Start Dataset content

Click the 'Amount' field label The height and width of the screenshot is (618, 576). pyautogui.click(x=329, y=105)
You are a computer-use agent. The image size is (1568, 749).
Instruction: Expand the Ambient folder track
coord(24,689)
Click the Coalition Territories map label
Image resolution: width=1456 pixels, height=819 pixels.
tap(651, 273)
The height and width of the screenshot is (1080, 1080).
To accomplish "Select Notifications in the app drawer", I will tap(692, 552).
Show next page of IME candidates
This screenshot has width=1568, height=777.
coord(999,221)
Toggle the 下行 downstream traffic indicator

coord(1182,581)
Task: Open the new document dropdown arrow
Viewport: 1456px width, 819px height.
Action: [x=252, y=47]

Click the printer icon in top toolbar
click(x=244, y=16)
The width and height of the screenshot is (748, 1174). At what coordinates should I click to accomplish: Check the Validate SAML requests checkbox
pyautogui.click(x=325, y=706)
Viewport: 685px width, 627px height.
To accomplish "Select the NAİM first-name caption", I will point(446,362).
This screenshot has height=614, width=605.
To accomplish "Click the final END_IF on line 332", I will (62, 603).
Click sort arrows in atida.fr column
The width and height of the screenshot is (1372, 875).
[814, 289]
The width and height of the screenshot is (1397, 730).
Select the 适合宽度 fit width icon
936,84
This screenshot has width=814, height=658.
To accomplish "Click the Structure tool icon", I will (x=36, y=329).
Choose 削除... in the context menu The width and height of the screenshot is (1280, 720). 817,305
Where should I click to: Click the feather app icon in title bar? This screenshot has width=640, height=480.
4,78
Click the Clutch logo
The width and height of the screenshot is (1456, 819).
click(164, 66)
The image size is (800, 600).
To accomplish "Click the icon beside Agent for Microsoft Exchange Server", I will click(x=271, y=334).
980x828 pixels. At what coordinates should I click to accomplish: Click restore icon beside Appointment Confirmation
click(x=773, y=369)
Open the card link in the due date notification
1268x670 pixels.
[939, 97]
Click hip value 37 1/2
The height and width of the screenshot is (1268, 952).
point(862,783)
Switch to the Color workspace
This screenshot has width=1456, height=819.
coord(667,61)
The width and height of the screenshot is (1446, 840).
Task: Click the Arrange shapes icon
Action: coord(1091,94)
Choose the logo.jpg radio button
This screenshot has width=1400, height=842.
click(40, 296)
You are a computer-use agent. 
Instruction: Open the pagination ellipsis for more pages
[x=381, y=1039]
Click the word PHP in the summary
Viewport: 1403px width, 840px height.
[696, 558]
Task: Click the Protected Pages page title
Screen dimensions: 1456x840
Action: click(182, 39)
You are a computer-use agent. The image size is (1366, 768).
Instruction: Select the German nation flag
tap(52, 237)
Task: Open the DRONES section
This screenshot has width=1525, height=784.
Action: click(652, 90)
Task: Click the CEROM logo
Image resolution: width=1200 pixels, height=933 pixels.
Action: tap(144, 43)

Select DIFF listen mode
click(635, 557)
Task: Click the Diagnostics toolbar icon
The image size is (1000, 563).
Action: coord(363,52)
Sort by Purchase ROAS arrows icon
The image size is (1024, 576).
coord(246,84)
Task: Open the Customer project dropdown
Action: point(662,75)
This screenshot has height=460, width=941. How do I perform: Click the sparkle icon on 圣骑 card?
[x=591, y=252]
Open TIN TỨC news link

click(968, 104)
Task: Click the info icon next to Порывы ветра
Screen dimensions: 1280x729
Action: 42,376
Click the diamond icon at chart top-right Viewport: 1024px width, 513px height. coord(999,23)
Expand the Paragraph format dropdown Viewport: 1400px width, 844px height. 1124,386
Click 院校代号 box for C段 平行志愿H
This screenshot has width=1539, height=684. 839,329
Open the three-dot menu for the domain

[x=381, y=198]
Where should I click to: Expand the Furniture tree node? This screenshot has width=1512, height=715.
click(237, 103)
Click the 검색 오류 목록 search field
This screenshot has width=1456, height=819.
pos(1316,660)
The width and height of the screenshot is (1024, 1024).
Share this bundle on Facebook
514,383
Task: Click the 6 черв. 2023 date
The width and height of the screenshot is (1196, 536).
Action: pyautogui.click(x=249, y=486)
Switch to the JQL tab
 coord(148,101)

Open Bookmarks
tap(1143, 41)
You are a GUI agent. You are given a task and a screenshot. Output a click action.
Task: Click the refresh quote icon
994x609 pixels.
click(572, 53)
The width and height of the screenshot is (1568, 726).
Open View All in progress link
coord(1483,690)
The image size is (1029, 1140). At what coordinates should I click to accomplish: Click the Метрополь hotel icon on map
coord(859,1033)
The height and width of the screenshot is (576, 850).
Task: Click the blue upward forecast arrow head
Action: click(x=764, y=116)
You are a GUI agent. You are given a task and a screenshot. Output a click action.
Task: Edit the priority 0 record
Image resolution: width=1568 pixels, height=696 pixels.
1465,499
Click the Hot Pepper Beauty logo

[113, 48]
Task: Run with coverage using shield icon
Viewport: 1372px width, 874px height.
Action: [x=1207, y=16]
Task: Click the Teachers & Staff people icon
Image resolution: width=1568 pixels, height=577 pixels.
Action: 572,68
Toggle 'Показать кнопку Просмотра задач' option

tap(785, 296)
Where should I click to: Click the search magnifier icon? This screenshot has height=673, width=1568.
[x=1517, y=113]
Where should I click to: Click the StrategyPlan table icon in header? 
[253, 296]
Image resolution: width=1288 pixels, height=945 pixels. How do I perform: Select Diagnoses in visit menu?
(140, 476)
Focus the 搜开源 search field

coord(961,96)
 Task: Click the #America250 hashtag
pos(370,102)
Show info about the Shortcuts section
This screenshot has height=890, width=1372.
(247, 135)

End Dataset content

§ **Problem to solve**
Rewrite all of the entries above as a numbered list with one line per item, leaving out any blank lines.

§ **Complete response**
1. Click the 'Amount' field label The height and width of the screenshot is (618, 576). pyautogui.click(x=329, y=105)
2. You are a computer-use agent. The image size is (1568, 749).
3. Instruction: Expand the Ambient folder track
4. coord(24,689)
5. Click the Coalition Territories map label
6. Image resolution: width=1456 pixels, height=819 pixels.
7. tap(651, 273)
8. The height and width of the screenshot is (1080, 1080).
9. To accomplish "Select Notifications in the app drawer", I will tap(692, 552).
10. Show next page of IME candidates
11. This screenshot has width=1568, height=777.
12. coord(999,221)
13. Toggle the 下行 downstream traffic indicator
14. coord(1182,581)
15. Task: Open the new document dropdown arrow
16. Viewport: 1456px width, 819px height.
17. Action: [x=252, y=47]
18. Click the printer icon in top toolbar
19. click(x=244, y=16)
20. The width and height of the screenshot is (748, 1174). At what coordinates should I click to accomplish: Check the Validate SAML requests checkbox
21. pyautogui.click(x=325, y=706)
22. Viewport: 685px width, 627px height.
23. To accomplish "Select the NAİM first-name caption", I will point(446,362).
24. This screenshot has height=614, width=605.
25. To accomplish "Click the final END_IF on line 332", I will (62, 603).
26. Click sort arrows in atida.fr column
27. The width and height of the screenshot is (1372, 875).
28. [814, 289]
29. The width and height of the screenshot is (1397, 730).
30. Select the 适合宽度 fit width icon
31. 936,84
32. This screenshot has width=814, height=658.
33. To accomplish "Click the Structure tool icon", I will (x=36, y=329).
34. Choose 削除... in the context menu The width and height of the screenshot is (1280, 720). 817,305
35. Where should I click to: Click the feather app icon in title bar? This screenshot has width=640, height=480.
36. 4,78
37. Click the Clutch logo
38. The width and height of the screenshot is (1456, 819).
39. click(164, 66)
40. The image size is (800, 600).
41. To accomplish "Click the icon beside Agent for Microsoft Exchange Server", I will click(x=271, y=334).
42. 980x828 pixels. At what coordinates should I click to accomplish: Click restore icon beside Appointment Confirmation
43. click(x=773, y=369)
44. Open the card link in the due date notification
45. 1268x670 pixels.
46. [939, 97]
47. Click hip value 37 1/2
48. The height and width of the screenshot is (1268, 952).
49. point(862,783)
50. Switch to the Color workspace
51. This screenshot has width=1456, height=819.
52. coord(667,61)
53. The width and height of the screenshot is (1446, 840).
54. Task: Click the Arrange shapes icon
55. Action: coord(1091,94)
56. Choose the logo.jpg radio button
57. This screenshot has width=1400, height=842.
58. click(40, 296)
59. You are a computer-use agent. 
60. Instruction: Open the pagination ellipsis for more pages
61. [x=381, y=1039]
62. Click the word PHP in the summary
63. Viewport: 1403px width, 840px height.
64. [696, 558]
65. Task: Click the Protected Pages page title
66. Screen dimensions: 1456x840
67. Action: click(182, 39)
68. You are a computer-use agent. The image size is (1366, 768).
69. Instruction: Select the German nation flag
70. tap(52, 237)
71. Task: Open the DRONES section
72. This screenshot has width=1525, height=784.
73. Action: click(652, 90)
74. Task: Click the CEROM logo
75. Image resolution: width=1200 pixels, height=933 pixels.
76. Action: tap(144, 43)
77. Select DIFF listen mode
78. click(635, 557)
79. Task: Click the Diagnostics toolbar icon
80. The image size is (1000, 563).
81. Action: coord(363,52)
82. Sort by Purchase ROAS arrows icon
83. The image size is (1024, 576).
84. coord(246,84)
85. Task: Open the Customer project dropdown
86. Action: point(662,75)
87. This screenshot has height=460, width=941. How do I perform: Click the sparkle icon on 圣骑 card?
88. [x=591, y=252]
89. Open TIN TỨC news link
90. click(968, 104)
91. Task: Click the info icon next to Порывы ветра
92. Screen dimensions: 1280x729
93. Action: 42,376
94. Click the diamond icon at chart top-right Viewport: 1024px width, 513px height. coord(999,23)
95. Expand the Paragraph format dropdown Viewport: 1400px width, 844px height. 1124,386
96. Click 院校代号 box for C段 平行志愿H
97. This screenshot has width=1539, height=684. 839,329
98. Open the three-dot menu for the domain
99. [x=381, y=198]
100. Where should I click to: Expand the Furniture tree node? This screenshot has width=1512, height=715.
101. click(237, 103)
102. Click the 검색 오류 목록 search field
103. This screenshot has width=1456, height=819.
104. pos(1316,660)
105. The width and height of the screenshot is (1024, 1024).
106. Share this bundle on Facebook
107. 514,383
108. Task: Click the 6 черв. 2023 date
109. The width and height of the screenshot is (1196, 536).
110. Action: pyautogui.click(x=249, y=486)
111. Switch to the JQL tab
112.  coord(148,101)
113. Open Bookmarks
114. tap(1143, 41)
115. You are a GUI agent. You are given a task and a screenshot. Output a click action.
116. Task: Click the refresh quote icon
117. 994x609 pixels.
118. click(572, 53)
119. The width and height of the screenshot is (1568, 726).
120. Open View All in progress link
121. coord(1483,690)
122. The image size is (1029, 1140). At what coordinates should I click to accomplish: Click the Метрополь hotel icon on map
123. coord(859,1033)
124. The height and width of the screenshot is (576, 850).
125. Task: Click the blue upward forecast arrow head
126. Action: click(x=764, y=116)
127. You are a GUI agent. You are given a task and a screenshot. Output a click action.
128. Task: Edit the priority 0 record
129. Image resolution: width=1568 pixels, height=696 pixels.
130. 1465,499
131. Click the Hot Pepper Beauty logo
132. [113, 48]
133. Task: Run with coverage using shield icon
134. Viewport: 1372px width, 874px height.
135. Action: [x=1207, y=16]
136. Task: Click the Teachers & Staff people icon
137. Image resolution: width=1568 pixels, height=577 pixels.
138. Action: 572,68
139. Toggle 'Показать кнопку Просмотра задач' option
140. tap(785, 296)
141. Where should I click to: Click the search magnifier icon? This screenshot has height=673, width=1568.
142. [x=1517, y=113]
143. Where should I click to: Click the StrategyPlan table icon in header? 
144. [253, 296]
145. Image resolution: width=1288 pixels, height=945 pixels. How do I perform: Select Diagnoses in visit menu?
146. (140, 476)
147. Focus the 搜开源 search field
148. coord(961,96)
149.  Task: Click the #America250 hashtag
150. pos(370,102)
151. Show info about the Shortcuts section
152. This screenshot has height=890, width=1372.
153. (247, 135)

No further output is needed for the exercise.